Thursday, August 05, 2004
I have nothing against Eckhart--as an actor or a (peripheral) subject of pop culture interest. But clearly, Stewart would've been happier talking to just about anyone else; the project Eckhart was promoting, SUSPECT ZERO, seems pretty stale; and the man didn't seem to have much of value to say.
What's more, it's not like Eckhart is the kind of front-and-center pop culture icon whose thoughts are of inherent interest to viewers.
So how did he get on the show?
The scheduling of an Eckhart-level star isn't, I don't believe, a function of a weak pool of available interviewees or the logistical complications involved in pulling together a fresh half hour every night. And I don't think it can be explained by the general public's insatiable appetite for the wisdom of marginal celebrities.
Instead, from what I've been able to glean, it comes down to something simpler but perhaps more insidious: back-scratching.

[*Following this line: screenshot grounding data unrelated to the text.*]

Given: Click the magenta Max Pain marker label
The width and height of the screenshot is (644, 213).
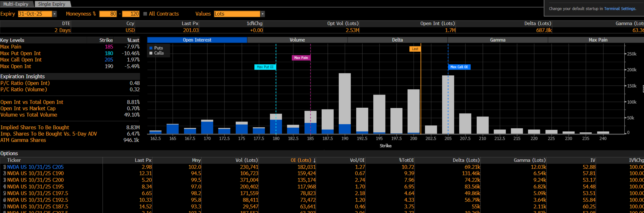Looking at the screenshot, I should [301, 58].
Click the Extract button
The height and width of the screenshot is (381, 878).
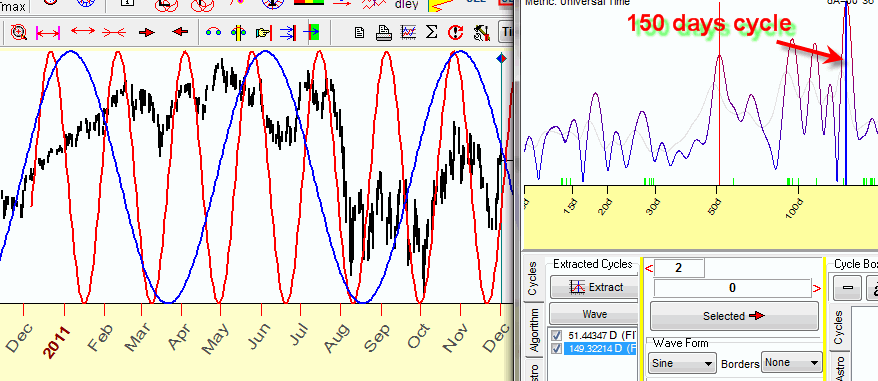[x=595, y=287]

Consider, for instance, two of the guests slated to sit down with Stewart next week: Bill Clinton and Tom Cruise.
Both of these men have agents. They have publicists and bookers and managers. And just about all of these handlers have clients other than their franchise stars.
So--want to land Tom Cruise? Woo his publicist by penciling in a Famke Janssen [real player]. Want to sweeten the pot for Bill Clinton's schedulers? Seal the deal with his book editor by tossing in a few minutes with a Greta Van Susteren [real player].
Of course, I'm more or less speculating here. And even if I'm right, it may never be that explicit.
And even if it is that explicit, Stewart does a far better job than Leno and Letterman of scheduling guests who actually have something to say.
Just goes to show the strength of the showbiz tide he's swimming against.